Source data:
►

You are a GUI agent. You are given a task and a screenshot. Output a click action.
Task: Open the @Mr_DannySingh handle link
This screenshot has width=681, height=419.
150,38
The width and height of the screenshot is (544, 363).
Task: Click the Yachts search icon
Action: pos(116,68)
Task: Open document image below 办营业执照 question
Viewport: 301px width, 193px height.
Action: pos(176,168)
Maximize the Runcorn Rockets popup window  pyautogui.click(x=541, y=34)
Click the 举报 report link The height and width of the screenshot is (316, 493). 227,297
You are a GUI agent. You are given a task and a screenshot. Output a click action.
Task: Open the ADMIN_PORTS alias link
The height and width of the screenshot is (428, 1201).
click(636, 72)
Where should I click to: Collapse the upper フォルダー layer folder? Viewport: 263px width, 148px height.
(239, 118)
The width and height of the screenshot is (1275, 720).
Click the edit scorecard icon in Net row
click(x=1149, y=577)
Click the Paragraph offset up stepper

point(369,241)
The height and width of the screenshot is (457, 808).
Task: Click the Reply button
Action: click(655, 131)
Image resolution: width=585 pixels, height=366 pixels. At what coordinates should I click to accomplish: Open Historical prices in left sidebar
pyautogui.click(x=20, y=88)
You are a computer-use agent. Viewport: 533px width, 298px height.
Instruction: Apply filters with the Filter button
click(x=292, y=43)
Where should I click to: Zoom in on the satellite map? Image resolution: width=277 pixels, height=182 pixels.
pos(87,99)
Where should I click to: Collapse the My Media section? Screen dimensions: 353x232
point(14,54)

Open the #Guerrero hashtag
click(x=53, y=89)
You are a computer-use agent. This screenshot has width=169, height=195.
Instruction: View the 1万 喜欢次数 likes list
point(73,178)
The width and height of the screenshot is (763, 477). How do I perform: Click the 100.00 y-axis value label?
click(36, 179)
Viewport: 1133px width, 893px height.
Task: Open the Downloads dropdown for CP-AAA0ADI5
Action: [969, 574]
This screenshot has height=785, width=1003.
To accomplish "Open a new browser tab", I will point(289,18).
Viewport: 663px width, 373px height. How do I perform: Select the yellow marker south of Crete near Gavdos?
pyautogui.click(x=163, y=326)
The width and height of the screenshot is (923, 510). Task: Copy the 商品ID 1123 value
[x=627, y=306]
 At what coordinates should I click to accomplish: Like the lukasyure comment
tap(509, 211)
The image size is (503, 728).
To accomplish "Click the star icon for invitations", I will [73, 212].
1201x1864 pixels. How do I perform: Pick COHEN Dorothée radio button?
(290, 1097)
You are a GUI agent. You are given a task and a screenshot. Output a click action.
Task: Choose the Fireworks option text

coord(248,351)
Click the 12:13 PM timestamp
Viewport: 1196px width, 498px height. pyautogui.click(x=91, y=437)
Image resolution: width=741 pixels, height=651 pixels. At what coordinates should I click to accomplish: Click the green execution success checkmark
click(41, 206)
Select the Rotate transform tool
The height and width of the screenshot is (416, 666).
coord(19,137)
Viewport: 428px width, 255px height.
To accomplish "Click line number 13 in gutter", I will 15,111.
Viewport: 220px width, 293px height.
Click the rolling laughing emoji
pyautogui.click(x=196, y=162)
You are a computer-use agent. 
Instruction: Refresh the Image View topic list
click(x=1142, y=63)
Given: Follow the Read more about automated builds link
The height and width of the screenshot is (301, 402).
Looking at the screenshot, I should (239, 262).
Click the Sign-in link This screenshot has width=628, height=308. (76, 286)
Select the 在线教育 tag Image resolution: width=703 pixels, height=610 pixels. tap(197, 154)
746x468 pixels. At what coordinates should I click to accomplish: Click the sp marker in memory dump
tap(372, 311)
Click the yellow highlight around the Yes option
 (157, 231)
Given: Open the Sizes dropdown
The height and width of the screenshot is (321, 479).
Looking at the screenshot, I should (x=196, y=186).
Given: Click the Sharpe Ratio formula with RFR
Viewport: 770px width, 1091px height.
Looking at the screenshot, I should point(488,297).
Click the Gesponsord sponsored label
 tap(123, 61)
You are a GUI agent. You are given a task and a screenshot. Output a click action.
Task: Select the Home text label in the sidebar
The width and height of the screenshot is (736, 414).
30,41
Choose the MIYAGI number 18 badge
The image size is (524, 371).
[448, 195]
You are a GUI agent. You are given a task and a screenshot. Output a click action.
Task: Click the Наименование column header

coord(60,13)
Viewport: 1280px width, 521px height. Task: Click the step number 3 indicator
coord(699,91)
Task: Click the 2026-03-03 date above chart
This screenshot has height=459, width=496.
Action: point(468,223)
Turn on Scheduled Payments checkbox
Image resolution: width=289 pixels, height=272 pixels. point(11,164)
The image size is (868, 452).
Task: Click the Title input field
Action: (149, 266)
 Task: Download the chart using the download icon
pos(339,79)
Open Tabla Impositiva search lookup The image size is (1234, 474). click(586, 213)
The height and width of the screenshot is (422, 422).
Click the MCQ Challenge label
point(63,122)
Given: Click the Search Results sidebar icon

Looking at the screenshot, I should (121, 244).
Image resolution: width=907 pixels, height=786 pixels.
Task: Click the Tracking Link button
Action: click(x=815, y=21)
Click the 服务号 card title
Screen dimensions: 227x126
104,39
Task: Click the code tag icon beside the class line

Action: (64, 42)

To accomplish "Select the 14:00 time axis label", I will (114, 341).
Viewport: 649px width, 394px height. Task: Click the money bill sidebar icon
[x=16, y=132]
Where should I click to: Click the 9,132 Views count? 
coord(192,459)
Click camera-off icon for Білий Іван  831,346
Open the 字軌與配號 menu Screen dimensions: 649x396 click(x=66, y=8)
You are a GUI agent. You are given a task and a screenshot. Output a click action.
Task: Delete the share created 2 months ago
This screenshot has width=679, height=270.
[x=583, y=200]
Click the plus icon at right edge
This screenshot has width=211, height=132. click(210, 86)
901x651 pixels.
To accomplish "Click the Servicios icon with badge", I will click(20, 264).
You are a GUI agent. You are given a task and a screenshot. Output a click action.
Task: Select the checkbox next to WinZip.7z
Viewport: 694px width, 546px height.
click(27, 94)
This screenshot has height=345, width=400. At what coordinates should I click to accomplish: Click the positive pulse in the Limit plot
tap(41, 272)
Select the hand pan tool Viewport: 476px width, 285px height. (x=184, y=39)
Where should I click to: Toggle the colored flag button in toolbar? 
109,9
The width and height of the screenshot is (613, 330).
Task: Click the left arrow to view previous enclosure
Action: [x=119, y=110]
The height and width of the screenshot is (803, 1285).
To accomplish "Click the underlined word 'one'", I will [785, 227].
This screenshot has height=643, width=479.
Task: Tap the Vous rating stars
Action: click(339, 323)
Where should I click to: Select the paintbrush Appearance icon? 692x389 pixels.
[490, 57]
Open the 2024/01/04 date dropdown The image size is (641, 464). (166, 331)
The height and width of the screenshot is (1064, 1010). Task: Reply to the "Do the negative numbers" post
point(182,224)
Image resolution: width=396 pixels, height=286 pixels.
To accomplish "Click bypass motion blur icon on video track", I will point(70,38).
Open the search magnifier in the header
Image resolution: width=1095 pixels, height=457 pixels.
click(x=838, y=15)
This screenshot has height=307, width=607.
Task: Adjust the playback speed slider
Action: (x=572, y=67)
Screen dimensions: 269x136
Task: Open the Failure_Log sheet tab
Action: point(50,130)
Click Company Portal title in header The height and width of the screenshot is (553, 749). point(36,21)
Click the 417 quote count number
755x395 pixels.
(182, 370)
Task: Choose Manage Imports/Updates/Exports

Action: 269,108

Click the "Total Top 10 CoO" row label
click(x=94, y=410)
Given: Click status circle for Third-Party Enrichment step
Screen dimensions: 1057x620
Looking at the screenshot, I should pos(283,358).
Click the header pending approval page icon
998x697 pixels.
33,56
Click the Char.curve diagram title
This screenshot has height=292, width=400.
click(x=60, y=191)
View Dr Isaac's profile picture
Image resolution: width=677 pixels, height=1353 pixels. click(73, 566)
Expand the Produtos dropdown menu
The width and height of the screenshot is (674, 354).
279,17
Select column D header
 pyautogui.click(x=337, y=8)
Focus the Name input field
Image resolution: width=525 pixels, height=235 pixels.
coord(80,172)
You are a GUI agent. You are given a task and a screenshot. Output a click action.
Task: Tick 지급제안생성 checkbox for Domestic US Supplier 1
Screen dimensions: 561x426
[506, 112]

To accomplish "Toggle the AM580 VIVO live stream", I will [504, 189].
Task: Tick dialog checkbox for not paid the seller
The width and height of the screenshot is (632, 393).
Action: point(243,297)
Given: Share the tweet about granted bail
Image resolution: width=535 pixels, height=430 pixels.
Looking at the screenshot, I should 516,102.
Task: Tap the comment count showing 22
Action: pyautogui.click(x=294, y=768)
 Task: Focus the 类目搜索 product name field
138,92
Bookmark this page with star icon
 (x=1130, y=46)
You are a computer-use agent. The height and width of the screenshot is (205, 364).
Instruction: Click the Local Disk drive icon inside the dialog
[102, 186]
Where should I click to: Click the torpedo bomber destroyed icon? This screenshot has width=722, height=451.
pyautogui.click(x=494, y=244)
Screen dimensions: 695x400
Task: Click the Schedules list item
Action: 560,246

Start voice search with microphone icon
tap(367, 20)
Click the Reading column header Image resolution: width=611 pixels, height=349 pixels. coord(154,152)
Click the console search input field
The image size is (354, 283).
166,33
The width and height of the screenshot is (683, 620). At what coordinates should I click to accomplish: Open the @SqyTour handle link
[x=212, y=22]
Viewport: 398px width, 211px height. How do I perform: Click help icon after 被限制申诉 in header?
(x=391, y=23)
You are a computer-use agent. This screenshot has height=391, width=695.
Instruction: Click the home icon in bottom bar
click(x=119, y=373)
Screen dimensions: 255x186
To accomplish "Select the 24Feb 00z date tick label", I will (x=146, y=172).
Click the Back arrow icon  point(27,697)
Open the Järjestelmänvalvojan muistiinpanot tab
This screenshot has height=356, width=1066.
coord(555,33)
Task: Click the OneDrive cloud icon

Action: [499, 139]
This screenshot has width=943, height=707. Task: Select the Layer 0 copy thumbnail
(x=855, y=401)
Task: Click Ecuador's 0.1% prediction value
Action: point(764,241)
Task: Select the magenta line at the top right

◄

» **WHAT THE EXERCISE ASKS**: Collect each line above holding the string "about".

» **EXERCISE RESPONSE**:
Given: Follow the Read more about automated builds link
Given: Share the tweet about granted bail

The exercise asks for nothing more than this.